Last week, I went to Scotland and stayed on one of the most famous golf courses in the world. I ate Lobster and Asparagus, and did a show. The words don't come pouring forth because ... well, I'm thinking of goodbyes. I spent the rest of last week with Sophie, Paige, Colton. I went to the Supper Club, a place where dinner is served to you while you sit on a giant bed, and DJs spin ultimate Trip-Hop tunes. There's a giant golden door with engraved names, and an art gallery. It was the best food I had since I moved to Amsterdam. I ate Japanese food and played Zelda. And as happy as everything made me, as amazing as it was, I'm still down. I have the greatest girlfriend in the world. So why am I sad?
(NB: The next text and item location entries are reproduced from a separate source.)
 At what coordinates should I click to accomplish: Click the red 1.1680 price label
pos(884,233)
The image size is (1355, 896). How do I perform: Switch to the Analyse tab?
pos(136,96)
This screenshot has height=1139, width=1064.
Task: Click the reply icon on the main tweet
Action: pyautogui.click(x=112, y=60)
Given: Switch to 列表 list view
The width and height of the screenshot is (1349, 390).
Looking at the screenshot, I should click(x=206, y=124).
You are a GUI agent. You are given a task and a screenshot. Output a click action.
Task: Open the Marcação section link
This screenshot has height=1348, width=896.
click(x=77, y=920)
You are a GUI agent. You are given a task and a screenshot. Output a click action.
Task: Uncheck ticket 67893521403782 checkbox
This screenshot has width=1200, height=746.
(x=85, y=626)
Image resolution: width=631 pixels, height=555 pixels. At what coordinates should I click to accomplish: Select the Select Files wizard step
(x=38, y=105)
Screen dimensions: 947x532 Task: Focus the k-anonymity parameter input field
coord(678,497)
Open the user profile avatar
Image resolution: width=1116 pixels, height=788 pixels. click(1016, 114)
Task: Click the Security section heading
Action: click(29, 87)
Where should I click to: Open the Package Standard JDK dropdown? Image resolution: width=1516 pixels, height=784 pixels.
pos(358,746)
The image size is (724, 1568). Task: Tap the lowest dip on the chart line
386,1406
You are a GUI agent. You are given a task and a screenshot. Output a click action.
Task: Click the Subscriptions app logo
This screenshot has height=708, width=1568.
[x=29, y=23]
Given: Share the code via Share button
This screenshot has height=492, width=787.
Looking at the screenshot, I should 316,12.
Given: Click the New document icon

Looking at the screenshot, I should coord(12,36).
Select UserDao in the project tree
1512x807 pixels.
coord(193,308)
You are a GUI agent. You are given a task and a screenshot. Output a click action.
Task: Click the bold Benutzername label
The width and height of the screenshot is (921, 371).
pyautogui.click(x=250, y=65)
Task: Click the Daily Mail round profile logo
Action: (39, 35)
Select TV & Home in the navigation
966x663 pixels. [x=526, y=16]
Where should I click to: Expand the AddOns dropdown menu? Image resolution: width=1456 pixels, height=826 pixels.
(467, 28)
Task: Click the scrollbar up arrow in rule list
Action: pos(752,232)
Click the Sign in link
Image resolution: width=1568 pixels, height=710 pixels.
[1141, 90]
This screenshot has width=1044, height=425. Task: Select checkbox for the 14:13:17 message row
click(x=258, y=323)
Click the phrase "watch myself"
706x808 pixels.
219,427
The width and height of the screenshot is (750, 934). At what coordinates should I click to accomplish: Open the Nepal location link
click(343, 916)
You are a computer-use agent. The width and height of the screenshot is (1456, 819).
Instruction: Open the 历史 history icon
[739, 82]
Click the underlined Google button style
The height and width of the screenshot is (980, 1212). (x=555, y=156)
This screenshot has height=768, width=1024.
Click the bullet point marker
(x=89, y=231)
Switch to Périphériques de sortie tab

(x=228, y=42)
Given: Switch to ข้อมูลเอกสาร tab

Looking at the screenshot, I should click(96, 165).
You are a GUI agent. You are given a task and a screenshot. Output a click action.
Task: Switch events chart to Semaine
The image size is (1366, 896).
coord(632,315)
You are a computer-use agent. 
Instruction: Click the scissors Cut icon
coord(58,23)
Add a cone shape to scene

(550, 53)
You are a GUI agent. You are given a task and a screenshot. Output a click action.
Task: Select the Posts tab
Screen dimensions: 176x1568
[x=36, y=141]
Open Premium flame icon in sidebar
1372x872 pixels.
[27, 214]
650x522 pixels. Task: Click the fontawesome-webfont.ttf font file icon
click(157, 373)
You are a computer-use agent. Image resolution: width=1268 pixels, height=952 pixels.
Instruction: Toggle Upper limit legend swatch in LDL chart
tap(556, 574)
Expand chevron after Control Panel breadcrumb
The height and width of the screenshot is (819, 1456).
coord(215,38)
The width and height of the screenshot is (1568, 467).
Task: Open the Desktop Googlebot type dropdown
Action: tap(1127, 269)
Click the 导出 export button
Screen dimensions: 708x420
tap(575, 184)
Because even though everything is amazing in Amsterdam, tomorrow one of the best comedians I've met in my life leaves for New York. Colton Dunn; a warm soul and playful spirit -- taking off to seek fame and fortune in the Big Apple. He's my muppet. And he'll be missed very much.
The first night I was here, I climbed up onto the second story of the stage, and hung out with a bottle of white wine and pitied myself. And who joined me? Colton. He used to be the white wine boy, and the torch had been passed.
And it makes me aware, suddenly, of this whole process being a continuous set of goodbyes. Goodbyes to come here, goodbyes to stay ... so many goodbyes. It's the best thing in the world to have so many people worthwhile ... and so terrible to have to watch them all leave. Or watch them stay when I take off.
I head home tomorrow, to say Hello, Goodbye to all of my Los Angeles friends and family. See you soon, and see you later to those leaving. I'll miss you, Colton. Toodle-Pip.